American depositary receipts (ADRs), either sponsored or—increasingly, in the past 5 years—unsponsored, offer the most effective method for investing in a specific issue.

An ADR is a certificate issued by a depositary bank (BNY Mellon, JPMorgan, Citi or Deutsche Bank) that represents shares in a foreign company held by a custodian (either a local market custodian or the custodian arm of the depositary bank). An ADR may represent one share, multiple shares, or a fraction of a share if the stock is expensive.

A sponsored ADR program is undertaken at the behest of the foreign company, which can enjoy many benefits from such a program. It can raise capital, broaden its investor base, increase international awareness of the company, and boost liquidity.

There are 3 levels of sponsorship, each requiring a higher level of disclosure and reporting. A Level 1 ADR, which can only be traded in the over-the-counter (OTC) market, is not registered with the Securities and Exchange Commission (SEC), and the company has no obligation to conform to generally accepted accounting principles. Level 2 and Level 3 ADRs can be listed on the New York Stock Exchange, the American Stock Exchange, or Nasdaq.

In 2008, the SEC issued a rule change that made it easier to create depositary receipts for non-US, publicly traded companies to trade on the OTC market. This change resulted in an explosion of unsponsored ADRs—1,206 new unsponsored ADRs from 38 countries had come to market by the end of 2012.

Sponsored or unsponsored?

An unsponsored ADR is demand-driven, and created at the behest of the investor who wishes to buy stock in a foreign company that does not trade on US markets. This type of ADR is issued by the depositary bank without the involvement, participation, or consent of the foreign company.
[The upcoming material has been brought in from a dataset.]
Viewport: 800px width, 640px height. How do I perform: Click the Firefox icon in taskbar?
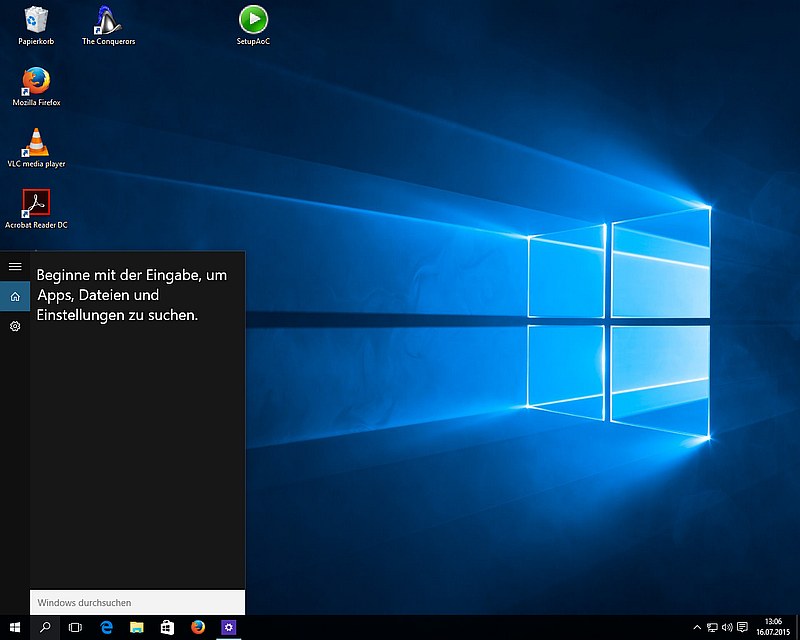click(x=198, y=627)

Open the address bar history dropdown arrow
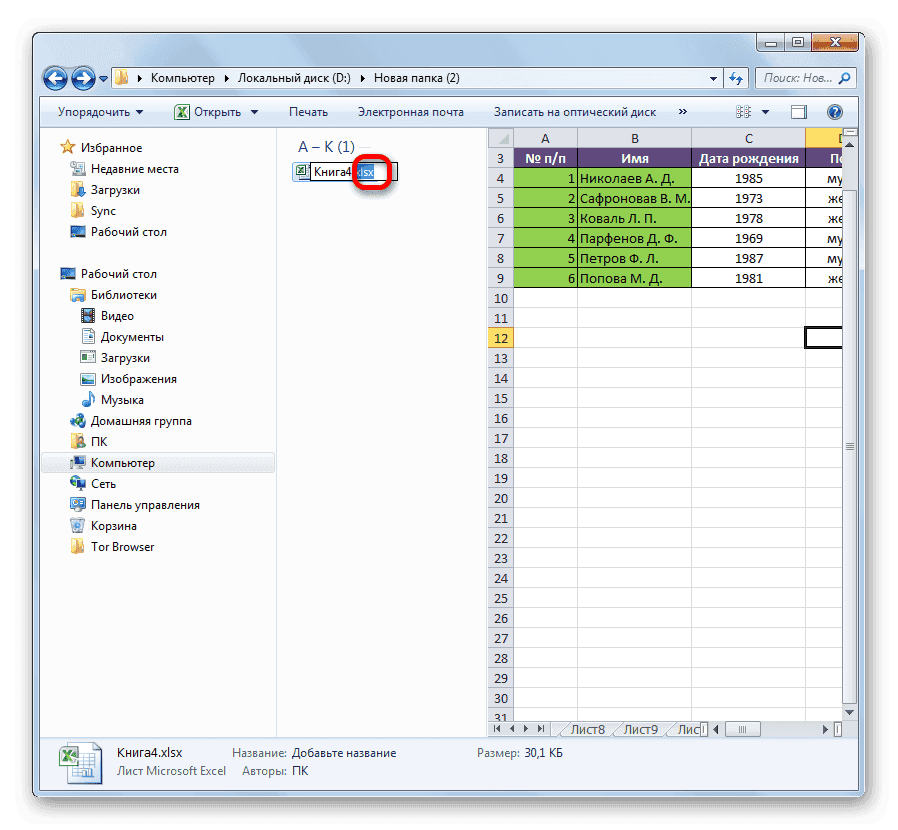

Issuers that participate in sponsored Level 2 and 3 ADR programs, by virtue of the SEC registration requirements, willingly adhere to the reporting and transparency standards that prevail in the US markets, thus mitigating some of the risk of investing in unfamiliar foreign markets.

However, both types of ADRs clear and settle in US dollars.

The risks

Investing in ADRs, sponsored or unsponsored, involves several types of risk in addition to the typical ones associated with equity investments. For example: currency risk. Although the transactions are undertaken in US dollars, the value of the ADR will fluctuate along with the exchange rate between the USD and the currency of the issuing company’s country.

Political risk and regulatory risk can also be an issue. Political instability or corruption can influence ADR prices, while changes in laws and regulations that are negative for investors or the flow of capital could also have a negative impact. Some brokers also charge additional fees on top of regular transaction charges, which can have a negative impact on potential returns.

Unsponsored ADRs carry not only these risks, but the added risk of reduced transparency, as discussed above. Unsponsored ADRs can also be thinly traded, with a wider bid-ask spread. Finally, transaction costs are higher since the ADR is created at the behest of the investor, who must contact a depositary bank directly to arrange the ADR issue if an unsponsored ADR is not already trading.

Today, the number of unsponsored ADRs in the market is higher than ever, and investors can trade 100% of the Hang Seng (Hong Kong), TOPIX 100 (Tokyo), and DAX (Frankfurt) indexes, and more than 90% of the FTSE 100 (London) and CAC 40 (Paris). But with all ADRs, and particularly unsponsored ADRs, the individual investor must be ready to undertake significantly more research before making any investment decision and remain cognizant of the risks involved.

The information contained in this article should not be construed as investment advice or as a solicitation to buy or sell any stock. Nothing published by Physician’s Money Digest should be considered personalized investment advice. Physician’s Money Digest, its writers and editors, and Intellisphere LLC and its employees are not responsible for errors and/or omissions.